Holland Painting said:


> I picked up a couple Purdy Black Bristle (China Bristle).
> Bringing both Penetrol and OMS.
> 
> Might be the last Oil Enamel Trim I paint for a while, very little demand for it (at least in this area).


Purdy makes nice china bristle brushes.

Every oil paint is different. I always start with stock and see how it flows. The Ben Moore Satin Impervo used to flow nice out of the can but as the day went on I would start adding a cap full of thinner to my bucket.

Some oil paints would drag so bad I would have to add a few cap fulls right from the get go.

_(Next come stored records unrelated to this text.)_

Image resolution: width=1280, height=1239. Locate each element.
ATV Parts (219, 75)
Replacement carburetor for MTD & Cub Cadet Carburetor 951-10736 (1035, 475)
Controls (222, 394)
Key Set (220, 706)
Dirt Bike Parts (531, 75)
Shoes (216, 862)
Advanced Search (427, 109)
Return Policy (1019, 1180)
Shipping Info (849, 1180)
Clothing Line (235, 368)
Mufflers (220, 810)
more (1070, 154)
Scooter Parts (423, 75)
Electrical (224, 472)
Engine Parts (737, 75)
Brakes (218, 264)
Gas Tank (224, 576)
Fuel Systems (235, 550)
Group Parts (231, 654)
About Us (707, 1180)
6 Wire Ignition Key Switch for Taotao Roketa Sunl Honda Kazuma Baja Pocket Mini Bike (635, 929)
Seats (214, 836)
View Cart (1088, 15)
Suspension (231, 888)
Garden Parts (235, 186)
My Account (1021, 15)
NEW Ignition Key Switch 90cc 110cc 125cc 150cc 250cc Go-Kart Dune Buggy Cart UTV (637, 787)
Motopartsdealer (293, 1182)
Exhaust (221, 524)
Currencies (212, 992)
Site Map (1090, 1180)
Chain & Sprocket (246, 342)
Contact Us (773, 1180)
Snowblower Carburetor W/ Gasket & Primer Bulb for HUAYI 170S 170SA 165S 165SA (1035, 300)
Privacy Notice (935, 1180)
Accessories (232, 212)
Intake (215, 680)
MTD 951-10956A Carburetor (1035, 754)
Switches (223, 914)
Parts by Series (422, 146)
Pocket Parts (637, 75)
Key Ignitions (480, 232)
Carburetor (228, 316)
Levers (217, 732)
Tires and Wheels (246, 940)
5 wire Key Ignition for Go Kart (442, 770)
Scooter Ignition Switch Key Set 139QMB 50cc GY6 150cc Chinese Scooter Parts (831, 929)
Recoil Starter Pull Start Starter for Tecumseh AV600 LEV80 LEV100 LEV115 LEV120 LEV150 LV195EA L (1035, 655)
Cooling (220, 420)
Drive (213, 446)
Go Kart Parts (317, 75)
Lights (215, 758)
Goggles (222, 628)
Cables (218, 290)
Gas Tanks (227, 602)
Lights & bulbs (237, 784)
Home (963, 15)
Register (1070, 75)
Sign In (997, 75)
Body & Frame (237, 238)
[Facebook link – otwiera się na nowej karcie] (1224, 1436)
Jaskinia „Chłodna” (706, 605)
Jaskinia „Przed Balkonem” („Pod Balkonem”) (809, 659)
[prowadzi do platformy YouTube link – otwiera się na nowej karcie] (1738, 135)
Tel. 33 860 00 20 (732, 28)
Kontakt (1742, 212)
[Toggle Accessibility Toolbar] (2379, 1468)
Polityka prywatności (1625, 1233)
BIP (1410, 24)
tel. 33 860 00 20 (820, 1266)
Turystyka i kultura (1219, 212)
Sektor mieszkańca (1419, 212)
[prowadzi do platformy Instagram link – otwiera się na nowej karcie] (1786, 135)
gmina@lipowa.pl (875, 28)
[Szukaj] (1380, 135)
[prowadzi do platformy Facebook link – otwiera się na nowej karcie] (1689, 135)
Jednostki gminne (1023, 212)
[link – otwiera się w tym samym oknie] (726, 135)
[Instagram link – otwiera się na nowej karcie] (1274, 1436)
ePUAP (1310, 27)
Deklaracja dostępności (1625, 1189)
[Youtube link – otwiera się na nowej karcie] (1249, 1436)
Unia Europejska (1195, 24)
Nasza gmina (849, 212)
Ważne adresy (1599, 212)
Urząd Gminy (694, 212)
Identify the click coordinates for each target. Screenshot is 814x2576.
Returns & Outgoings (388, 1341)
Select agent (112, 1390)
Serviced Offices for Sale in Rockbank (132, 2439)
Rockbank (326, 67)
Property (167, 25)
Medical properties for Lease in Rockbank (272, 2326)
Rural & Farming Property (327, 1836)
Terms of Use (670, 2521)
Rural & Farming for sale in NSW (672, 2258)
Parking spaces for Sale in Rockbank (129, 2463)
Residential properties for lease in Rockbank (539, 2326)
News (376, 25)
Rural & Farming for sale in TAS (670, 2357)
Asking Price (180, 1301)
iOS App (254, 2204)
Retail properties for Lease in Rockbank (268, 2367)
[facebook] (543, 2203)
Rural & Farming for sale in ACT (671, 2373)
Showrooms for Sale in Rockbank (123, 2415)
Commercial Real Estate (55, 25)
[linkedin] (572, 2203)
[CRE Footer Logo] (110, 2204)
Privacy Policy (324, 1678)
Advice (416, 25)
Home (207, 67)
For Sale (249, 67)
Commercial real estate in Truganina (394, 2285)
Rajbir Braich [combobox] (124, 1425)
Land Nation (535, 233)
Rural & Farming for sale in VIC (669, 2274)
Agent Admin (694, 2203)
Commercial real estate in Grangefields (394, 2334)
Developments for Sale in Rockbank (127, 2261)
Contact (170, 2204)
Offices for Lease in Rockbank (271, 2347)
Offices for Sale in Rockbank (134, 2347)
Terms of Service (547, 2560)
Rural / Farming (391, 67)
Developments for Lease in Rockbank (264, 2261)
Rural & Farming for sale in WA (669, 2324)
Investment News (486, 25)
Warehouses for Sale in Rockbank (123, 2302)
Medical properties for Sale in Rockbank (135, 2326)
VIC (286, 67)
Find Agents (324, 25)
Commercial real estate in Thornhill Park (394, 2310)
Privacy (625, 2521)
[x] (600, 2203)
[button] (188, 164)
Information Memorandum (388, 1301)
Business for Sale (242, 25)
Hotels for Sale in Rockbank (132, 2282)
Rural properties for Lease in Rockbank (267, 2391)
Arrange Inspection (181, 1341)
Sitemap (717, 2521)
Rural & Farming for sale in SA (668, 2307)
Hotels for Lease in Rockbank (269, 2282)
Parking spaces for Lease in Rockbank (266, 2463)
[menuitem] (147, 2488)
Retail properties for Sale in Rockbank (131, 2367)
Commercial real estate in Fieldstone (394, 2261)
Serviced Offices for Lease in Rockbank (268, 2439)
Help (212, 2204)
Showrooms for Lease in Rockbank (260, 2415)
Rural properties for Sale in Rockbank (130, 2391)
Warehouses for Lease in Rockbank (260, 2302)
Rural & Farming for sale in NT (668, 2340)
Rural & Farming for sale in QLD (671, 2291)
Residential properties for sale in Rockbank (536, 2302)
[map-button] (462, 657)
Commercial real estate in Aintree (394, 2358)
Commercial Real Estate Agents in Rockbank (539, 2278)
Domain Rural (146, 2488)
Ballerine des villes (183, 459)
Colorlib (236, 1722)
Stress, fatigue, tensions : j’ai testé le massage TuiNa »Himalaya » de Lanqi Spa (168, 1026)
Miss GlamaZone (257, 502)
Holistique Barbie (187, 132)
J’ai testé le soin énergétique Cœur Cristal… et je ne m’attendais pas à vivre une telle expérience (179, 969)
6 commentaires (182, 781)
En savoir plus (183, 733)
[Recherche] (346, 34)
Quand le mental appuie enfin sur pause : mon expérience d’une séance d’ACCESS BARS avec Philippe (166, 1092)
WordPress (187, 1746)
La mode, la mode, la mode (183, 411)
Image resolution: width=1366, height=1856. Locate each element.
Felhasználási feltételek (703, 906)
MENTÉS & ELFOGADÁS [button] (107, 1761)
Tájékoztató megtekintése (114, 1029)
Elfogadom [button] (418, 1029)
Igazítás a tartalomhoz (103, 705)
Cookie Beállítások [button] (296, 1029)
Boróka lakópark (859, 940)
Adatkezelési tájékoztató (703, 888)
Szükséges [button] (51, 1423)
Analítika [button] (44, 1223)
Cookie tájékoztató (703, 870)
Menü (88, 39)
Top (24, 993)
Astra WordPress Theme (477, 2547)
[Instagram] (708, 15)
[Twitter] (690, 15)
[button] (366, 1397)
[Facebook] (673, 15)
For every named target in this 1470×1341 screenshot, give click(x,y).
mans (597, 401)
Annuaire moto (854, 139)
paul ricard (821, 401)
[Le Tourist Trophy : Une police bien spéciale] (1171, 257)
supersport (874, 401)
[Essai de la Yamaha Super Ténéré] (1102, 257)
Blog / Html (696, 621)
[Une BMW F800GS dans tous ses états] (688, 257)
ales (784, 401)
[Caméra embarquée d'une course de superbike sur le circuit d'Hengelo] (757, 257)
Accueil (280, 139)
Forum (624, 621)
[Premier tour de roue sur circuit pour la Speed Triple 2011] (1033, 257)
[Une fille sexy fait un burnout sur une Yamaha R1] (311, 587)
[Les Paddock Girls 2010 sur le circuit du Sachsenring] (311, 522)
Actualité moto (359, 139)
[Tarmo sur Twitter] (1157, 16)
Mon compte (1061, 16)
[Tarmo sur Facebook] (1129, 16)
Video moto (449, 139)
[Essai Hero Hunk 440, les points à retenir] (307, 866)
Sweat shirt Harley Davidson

I loved working with oil but it beat my brain into something else.


----------



## Holland (Feb 18, 2011)

@ Lakesidex,
Thanks for input. Started painting today, and is going well. Your tips for thinning were applied and appreciated.


----------



## Holland (Feb 18, 2011)

Oil- based Trim painting is going ok, but the fumes were getting to me... 
I noticed it was more difficult to string together coherant sentences by the end of the day. Glad I don't paint in oil very often.


----------



## cocomonkeynuts (Apr 14, 2017)

Lakesidex said:


> Purdy makes nice china bristle brushes.
> 
> Every oil paint is different. I always start with stock and see how it flows. The Ben Moore Satin Impervo used to flow nice out of the can but as the day went on I would start adding a cap full of thinner to my bucket.
> 
> ...



E&J blow purdy china bristle away. Night and day!
http://elderandjenks.com/brushes/shipmate?product_id=65
http://elderandjenks.com/brushes/china-bristle/marvel-super-flo


----------



## Lakesidex (Oct 9, 2011)

Not arguing with you. But Purdy are pretty descent and mostly readily available.

In the sticks sometimes it's hard to get even a 2 1/2" china bristle.

When I was trimming Satin Impervo every day they would only last about a week or so anyway. Then maybe a primer brush then a duster. From what I know all black china bristles wear down rather quickly. 

I manage to keep nylon/poly brushes for decades but never a china bristle. Use em and lose em.


----------



## Lakesidex (Oct 9, 2011)

Holland said:


> Oil- based Trim painting is going ok, but the fumes were getting to me...
> I noticed it was more difficult to string together coherant sentences by the end of the day. Glad I don't paint in oil very often.


Looks sweet.

Wear a mask.


----------



## jr.sr. painting (Dec 6, 2013)

cocomonkeynuts said:


> E&J blow purdy china bristle away. Night and day!
> http://elderandjenks.com/brushes/shipmate?product_id=65
> http://elderandjenks.com/brushes/china-bristle/marvel-super-flo




E&j are hands down the best brushes for oil along with some penetrol and your ready for a real nice day of painting.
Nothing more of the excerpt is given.